Copy every line from the records below that holds the word "cell".

+ + + +

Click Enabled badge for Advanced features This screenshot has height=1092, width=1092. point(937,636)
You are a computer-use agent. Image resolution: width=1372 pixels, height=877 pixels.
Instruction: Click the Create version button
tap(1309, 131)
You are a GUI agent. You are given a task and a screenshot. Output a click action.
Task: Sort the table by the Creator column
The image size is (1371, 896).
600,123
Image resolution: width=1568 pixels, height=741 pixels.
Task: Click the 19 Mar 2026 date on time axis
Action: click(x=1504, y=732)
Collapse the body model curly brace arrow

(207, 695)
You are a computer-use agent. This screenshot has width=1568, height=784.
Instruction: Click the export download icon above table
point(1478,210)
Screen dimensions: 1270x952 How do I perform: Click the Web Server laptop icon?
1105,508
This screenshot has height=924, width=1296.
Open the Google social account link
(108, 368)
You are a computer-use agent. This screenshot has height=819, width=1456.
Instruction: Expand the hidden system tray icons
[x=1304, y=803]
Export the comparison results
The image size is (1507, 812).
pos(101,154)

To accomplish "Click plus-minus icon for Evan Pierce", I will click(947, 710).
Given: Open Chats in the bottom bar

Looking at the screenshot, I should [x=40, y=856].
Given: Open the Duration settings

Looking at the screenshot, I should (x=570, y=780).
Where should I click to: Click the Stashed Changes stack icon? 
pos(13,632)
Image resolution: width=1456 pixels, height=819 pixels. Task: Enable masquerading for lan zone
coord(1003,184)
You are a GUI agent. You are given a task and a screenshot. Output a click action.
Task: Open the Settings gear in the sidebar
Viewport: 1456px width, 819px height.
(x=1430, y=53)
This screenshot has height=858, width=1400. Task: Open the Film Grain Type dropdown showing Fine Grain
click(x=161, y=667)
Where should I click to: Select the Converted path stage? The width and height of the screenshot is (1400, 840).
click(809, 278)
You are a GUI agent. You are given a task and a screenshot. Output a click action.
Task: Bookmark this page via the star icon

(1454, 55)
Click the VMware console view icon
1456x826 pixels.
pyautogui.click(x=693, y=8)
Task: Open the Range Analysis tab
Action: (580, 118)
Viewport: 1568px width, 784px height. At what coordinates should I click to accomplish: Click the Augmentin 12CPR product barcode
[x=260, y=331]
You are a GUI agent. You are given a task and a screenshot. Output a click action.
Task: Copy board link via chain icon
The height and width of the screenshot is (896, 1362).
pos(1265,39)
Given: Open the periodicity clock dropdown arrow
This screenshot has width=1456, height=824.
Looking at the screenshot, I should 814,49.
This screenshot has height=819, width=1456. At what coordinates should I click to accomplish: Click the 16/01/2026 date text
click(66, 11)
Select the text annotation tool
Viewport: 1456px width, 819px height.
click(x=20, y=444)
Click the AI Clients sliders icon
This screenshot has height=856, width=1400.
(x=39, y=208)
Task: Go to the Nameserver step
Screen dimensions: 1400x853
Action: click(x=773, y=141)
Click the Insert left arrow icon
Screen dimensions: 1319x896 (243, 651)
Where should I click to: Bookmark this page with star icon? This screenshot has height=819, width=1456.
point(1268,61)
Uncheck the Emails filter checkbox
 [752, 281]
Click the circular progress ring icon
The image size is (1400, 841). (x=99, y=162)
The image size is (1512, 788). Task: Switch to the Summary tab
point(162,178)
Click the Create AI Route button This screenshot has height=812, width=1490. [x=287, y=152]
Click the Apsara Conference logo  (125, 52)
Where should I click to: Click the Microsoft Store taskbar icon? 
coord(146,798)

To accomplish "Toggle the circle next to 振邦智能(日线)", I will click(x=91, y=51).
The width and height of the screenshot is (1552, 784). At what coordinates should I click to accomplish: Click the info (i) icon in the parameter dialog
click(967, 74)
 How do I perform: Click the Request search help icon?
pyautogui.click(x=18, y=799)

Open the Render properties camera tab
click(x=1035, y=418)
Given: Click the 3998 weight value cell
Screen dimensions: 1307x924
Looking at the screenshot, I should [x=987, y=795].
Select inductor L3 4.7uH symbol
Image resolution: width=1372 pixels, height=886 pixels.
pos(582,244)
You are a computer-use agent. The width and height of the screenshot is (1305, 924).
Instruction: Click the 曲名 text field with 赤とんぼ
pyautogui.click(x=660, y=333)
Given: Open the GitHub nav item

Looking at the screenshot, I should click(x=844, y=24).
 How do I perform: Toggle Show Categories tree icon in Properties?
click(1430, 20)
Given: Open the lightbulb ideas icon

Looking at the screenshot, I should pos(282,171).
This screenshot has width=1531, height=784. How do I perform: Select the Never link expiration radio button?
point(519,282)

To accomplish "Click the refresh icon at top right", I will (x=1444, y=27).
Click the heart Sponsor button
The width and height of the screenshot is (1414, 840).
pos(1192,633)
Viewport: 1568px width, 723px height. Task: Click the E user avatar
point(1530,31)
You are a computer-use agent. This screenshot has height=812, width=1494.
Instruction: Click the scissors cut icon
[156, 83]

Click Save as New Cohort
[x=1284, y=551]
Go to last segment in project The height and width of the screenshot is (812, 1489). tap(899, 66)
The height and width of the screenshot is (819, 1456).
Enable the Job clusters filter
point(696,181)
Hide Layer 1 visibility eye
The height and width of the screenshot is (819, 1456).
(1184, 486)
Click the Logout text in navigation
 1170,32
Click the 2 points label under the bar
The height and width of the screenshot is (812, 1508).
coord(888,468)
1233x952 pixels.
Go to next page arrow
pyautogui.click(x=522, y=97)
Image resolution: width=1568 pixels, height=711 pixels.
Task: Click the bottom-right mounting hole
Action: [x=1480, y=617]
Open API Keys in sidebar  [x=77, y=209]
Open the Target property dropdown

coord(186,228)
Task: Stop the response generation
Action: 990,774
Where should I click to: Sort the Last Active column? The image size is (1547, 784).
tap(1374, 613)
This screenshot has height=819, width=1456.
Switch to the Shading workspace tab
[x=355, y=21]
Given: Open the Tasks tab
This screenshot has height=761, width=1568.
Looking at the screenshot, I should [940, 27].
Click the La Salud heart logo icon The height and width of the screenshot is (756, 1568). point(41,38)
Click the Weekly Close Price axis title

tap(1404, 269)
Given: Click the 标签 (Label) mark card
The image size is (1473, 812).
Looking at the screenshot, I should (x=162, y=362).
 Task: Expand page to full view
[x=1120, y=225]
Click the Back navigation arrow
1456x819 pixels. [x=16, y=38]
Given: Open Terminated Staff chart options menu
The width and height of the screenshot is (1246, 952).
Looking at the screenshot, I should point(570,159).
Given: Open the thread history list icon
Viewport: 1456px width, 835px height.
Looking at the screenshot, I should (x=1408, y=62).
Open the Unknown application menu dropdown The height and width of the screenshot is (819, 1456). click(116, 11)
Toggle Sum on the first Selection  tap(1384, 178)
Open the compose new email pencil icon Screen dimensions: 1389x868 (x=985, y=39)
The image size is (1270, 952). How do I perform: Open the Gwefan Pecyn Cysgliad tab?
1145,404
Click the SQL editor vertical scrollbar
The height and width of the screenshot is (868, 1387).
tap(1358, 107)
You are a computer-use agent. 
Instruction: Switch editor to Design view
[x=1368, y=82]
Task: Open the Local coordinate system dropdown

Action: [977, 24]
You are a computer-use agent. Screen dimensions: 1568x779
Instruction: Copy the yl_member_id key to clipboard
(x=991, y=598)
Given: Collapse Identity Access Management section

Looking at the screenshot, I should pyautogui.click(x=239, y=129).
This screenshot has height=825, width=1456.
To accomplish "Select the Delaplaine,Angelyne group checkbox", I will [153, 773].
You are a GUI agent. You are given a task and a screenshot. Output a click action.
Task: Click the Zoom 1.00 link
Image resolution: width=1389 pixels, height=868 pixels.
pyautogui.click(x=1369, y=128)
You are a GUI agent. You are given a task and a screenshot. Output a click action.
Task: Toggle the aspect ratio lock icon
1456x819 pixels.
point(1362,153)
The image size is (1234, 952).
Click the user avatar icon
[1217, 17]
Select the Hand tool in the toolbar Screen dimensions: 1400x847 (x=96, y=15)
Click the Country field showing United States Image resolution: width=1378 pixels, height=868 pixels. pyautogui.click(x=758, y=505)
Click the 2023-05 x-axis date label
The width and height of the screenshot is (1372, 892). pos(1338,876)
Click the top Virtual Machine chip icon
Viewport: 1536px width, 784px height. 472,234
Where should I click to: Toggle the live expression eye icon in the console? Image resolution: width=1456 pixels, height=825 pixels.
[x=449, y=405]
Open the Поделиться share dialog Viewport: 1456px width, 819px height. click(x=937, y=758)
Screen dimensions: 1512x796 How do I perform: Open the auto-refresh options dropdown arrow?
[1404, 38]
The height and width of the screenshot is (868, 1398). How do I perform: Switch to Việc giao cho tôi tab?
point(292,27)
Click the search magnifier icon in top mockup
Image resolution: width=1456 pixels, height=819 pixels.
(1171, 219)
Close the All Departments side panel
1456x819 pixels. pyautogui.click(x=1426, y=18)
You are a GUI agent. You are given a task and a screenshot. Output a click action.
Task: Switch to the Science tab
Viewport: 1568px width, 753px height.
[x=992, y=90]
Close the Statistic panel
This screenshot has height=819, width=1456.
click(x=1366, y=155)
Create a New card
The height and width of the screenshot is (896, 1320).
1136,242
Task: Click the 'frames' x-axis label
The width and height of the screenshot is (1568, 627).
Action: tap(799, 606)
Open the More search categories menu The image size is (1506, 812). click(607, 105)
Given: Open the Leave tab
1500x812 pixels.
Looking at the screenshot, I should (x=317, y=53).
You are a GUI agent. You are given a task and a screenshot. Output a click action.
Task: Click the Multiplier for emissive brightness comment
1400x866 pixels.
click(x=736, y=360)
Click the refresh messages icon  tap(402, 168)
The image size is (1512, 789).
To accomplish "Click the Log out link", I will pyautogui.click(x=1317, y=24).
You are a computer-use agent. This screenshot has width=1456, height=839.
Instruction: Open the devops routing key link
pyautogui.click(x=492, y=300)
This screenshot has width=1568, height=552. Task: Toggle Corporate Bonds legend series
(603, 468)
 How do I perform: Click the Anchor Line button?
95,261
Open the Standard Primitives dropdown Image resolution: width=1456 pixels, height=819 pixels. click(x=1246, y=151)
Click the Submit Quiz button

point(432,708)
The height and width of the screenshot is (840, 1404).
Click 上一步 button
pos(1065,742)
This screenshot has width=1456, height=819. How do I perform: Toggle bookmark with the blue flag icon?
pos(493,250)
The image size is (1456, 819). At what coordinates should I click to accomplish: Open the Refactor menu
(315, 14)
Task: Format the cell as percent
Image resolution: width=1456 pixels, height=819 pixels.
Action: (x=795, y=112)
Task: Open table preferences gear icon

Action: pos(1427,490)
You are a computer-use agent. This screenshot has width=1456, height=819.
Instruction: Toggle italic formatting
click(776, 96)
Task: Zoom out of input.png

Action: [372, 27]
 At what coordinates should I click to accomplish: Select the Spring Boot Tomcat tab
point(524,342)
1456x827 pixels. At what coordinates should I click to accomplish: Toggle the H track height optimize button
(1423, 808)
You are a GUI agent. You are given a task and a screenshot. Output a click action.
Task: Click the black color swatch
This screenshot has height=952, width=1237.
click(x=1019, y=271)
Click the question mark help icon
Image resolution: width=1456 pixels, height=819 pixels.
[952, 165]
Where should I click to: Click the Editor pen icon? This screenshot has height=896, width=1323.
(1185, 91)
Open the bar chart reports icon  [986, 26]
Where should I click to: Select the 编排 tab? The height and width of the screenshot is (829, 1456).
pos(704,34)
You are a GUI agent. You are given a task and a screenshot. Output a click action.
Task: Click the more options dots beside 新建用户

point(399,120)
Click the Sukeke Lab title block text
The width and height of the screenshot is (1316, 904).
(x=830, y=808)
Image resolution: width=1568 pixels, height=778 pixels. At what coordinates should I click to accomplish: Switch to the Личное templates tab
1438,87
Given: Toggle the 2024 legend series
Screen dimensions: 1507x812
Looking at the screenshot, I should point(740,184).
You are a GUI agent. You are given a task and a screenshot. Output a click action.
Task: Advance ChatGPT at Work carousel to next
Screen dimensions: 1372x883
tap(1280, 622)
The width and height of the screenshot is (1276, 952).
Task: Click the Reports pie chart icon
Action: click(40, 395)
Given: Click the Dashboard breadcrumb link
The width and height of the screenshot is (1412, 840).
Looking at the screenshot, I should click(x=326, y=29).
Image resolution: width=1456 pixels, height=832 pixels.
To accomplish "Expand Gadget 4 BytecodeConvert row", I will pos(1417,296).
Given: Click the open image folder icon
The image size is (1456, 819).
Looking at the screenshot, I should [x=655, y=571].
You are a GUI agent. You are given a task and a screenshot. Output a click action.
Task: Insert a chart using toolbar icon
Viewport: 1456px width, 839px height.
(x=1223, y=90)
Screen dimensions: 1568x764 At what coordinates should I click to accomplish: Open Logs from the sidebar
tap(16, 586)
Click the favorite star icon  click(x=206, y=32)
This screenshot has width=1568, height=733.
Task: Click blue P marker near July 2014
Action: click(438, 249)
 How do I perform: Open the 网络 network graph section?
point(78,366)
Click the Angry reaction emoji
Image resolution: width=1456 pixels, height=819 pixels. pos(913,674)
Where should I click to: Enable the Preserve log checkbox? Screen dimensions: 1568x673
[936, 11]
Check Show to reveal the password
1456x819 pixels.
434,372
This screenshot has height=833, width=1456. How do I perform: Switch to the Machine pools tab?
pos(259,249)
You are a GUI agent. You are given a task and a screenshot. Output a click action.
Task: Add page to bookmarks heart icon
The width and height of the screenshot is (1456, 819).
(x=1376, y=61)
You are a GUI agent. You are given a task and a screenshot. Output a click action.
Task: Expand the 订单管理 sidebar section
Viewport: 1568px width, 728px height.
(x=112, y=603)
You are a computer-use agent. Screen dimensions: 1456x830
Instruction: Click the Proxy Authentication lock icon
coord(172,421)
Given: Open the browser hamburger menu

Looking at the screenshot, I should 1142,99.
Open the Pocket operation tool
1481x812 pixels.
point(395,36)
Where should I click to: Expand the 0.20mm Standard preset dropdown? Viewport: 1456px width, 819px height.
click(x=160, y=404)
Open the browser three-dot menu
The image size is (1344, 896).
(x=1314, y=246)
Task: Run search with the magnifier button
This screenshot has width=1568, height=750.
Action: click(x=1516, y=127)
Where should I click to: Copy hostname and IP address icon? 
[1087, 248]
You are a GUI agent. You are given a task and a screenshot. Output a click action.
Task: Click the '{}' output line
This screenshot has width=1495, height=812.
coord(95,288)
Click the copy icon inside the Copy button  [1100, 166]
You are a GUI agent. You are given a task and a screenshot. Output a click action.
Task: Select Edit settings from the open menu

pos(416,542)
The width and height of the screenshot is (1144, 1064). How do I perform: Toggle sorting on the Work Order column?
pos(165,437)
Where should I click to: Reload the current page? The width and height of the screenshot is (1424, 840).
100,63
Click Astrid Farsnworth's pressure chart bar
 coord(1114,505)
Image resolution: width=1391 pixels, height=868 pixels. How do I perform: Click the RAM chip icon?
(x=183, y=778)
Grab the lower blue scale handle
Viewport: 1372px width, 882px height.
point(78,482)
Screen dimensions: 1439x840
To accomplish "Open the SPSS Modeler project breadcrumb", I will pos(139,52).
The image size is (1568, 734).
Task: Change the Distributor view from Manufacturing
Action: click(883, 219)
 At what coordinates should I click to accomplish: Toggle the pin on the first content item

+ + + +

◆ Written response ◆
Given: Click the 3998 weight value cell
Task: Format the cell as percent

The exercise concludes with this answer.